Input material below:

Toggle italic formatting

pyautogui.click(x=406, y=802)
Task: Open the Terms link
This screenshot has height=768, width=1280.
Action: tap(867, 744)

End of Input material.

_Exercise_. Every line above should be output exactly as it stands.

_Exercise output_.
Toggle italic formatting

pyautogui.click(x=406, y=802)
Task: Open the Terms link
This screenshot has height=768, width=1280.
Action: tap(867, 744)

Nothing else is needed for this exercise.